Good luck & please keep us posted 

Cheers Martin


----------



## Thomasr (Oct 11, 2011)

guy still hasn't dispatched it yet. Am really bad at waiting!!


----------



## Thomasr (Oct 11, 2011)

OMG seller still hasn't dispatched!!! think i may have lost this one :no2:


----------



## Silver Hawk (Dec 2, 2003)

Thomasr said:


> OMG seller still hasn't dispatched!!! think i may have lost this one :no2:


That's bad...what's his excuse? Where is it coming from? :huh?


----------



## Thomasr (Oct 11, 2011)

Silver Hawk said:


> Thomasr said:
> 
> 
> > OMG seller still hasn't dispatched!!! think i may have lost this one :no2:
> ...


No communication at all, have messaged twice and ziltch, im gonna find him :hunter:


----------



## Thomasr (Oct 11, 2011)

Finally received today, will add pics later 

What battery does the 214 movement need Ranfft says 394, is this right?


----------



## Silver Hawk (Dec 2, 2003)

It's a 387S...which is actually a 394 + plastic collar (you will need the collar!)


----------



## Thomasr (Oct 11, 2011)

here are some other pics, have ordered batteries but still not here yet NOS hands coming too, am not expecting this one to be a go-er though, have done a bit of tidying up to it, hand turn as the hour wheel and cannon pinion are not in lace, won't address until i get the new hands though, think this one started life as a normal accutron tho


----------



## Silver Hawk (Dec 2, 2003)

I wasn't sure in your first posting of this watch, because the photo was poor....so didn't say anything.

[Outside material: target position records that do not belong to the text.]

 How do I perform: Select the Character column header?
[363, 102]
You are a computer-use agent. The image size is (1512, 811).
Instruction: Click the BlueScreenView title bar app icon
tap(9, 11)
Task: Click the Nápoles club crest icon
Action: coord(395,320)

But these photos confirm my initial suspicion: the battery housing is badly smashed and you'll need to replace the coil set...which includes all the green hard plastic parts and the electronics.


----------



## Thomasr (Oct 11, 2011)

hello, how can you tell the coil is bust, also the battery thing screws in further atm as its not got a battery in there, screws down less far when the cell is in, what else would be green on it?

Regards


----------



## Silver Hawk (Dec 2, 2003)

I cannot tell the coils are bust but I can tell the green battery housing is... In your first new photo, at the 7 oclock position, the battery housing has broken away from its mounting point. It is a common problem when people use too large a battery and tighten down the battery hatch.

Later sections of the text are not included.